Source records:
....
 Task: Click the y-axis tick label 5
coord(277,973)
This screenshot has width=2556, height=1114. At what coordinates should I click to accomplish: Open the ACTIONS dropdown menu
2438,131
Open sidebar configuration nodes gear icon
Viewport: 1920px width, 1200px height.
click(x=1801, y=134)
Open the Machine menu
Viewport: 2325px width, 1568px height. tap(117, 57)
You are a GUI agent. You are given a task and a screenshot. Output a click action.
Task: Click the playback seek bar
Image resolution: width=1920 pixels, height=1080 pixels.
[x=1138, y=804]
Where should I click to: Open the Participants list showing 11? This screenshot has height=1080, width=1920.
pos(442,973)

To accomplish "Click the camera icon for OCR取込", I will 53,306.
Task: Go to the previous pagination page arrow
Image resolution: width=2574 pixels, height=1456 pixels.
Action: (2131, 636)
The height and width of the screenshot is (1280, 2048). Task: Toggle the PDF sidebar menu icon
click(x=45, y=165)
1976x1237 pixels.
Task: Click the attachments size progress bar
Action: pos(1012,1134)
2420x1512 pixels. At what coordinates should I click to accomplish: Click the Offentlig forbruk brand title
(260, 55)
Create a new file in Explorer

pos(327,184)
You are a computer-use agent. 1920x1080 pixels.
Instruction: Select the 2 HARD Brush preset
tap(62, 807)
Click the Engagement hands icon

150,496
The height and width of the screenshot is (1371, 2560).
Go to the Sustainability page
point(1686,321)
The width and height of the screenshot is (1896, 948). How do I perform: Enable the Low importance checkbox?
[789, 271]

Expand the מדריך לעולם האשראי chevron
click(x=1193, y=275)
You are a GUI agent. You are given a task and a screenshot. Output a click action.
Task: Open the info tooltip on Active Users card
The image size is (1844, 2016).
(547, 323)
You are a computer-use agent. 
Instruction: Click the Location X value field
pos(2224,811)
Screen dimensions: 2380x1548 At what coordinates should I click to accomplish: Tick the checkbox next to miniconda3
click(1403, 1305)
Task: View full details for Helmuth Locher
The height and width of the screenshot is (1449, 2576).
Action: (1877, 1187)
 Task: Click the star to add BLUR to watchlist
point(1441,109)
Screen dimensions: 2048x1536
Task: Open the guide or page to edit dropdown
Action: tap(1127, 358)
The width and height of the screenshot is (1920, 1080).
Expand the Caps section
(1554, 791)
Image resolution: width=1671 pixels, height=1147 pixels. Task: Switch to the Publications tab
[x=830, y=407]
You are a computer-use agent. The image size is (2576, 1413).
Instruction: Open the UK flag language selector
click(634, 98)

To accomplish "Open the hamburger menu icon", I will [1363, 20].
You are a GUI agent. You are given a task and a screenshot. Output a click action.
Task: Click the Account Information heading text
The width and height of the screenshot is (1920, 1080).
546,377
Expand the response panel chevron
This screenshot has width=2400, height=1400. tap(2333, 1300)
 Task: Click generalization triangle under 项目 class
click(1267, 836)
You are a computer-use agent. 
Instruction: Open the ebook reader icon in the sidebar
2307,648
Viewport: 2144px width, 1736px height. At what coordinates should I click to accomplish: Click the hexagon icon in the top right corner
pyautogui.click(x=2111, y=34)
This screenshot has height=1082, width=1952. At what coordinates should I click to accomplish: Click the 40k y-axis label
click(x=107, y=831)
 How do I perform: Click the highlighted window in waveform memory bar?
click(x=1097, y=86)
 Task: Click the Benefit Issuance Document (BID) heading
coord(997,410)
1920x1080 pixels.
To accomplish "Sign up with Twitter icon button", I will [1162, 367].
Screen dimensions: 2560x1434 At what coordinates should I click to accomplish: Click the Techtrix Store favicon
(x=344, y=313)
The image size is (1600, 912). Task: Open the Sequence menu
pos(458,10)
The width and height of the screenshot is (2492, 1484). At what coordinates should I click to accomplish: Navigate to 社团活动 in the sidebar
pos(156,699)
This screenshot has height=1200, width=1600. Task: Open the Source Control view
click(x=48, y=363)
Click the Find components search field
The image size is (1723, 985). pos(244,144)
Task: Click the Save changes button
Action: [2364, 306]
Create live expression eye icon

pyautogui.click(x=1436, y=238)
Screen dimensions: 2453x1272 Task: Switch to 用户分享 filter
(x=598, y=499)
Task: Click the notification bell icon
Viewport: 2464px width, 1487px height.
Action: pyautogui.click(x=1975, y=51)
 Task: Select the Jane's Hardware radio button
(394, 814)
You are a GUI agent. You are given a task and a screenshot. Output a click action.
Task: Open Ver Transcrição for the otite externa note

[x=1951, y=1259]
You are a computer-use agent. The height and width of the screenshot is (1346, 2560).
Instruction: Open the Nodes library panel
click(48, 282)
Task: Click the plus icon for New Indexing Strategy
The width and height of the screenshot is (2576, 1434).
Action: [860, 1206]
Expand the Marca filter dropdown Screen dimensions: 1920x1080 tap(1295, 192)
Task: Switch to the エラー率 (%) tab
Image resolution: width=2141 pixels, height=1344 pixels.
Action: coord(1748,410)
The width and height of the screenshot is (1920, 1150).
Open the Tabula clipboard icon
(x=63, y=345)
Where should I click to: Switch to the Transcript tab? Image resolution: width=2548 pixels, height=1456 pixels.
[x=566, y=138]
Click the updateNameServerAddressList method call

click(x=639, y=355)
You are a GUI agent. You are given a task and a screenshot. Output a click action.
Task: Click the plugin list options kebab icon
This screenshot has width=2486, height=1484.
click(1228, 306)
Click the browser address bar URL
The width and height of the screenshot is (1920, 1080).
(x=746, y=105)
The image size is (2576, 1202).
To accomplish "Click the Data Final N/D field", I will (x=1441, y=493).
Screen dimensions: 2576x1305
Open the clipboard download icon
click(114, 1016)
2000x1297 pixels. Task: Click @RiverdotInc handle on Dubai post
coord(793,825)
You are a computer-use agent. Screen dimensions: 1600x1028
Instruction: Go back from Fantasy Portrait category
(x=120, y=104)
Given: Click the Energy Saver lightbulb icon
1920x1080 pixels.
....
### Try it
Check each line above for the string "will" and return those that contain it.

### Solution for this problem
To accomplish "Click the camera icon for OCR取込", I will 53,306.
To accomplish "Open the hamburger menu icon", I will [1363, 20].
To accomplish "Sign up with Twitter icon button", I will [1162, 367].
To accomplish "Click the Data Final N/D field", I will (x=1441, y=493).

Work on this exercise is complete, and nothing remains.